==== Data provided

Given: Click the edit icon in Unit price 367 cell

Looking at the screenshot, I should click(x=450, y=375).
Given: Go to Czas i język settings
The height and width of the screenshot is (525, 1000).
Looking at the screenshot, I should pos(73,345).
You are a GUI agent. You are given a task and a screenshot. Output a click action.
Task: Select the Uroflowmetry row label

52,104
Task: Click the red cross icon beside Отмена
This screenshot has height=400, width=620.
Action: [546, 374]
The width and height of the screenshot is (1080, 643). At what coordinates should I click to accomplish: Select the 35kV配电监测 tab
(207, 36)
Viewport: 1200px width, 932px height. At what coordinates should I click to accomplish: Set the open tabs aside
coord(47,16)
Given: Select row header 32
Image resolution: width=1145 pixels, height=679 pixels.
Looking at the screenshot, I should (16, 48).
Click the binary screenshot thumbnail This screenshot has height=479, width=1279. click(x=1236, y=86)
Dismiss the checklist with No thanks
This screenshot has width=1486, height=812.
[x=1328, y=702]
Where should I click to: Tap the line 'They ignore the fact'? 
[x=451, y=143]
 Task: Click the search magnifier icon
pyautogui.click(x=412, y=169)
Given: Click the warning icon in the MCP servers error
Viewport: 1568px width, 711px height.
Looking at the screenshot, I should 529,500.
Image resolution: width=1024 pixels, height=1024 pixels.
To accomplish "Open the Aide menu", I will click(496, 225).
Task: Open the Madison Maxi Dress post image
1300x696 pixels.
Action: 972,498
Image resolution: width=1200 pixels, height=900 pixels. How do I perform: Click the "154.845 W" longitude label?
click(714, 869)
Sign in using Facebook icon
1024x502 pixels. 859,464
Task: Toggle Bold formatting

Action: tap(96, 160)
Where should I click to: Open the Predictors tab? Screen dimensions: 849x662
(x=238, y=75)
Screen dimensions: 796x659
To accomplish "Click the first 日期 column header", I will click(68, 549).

========

◆ Required work:
Your reply should be the number of lines in the listing above that contain "header", with nothing added.

◆ The completed task:
2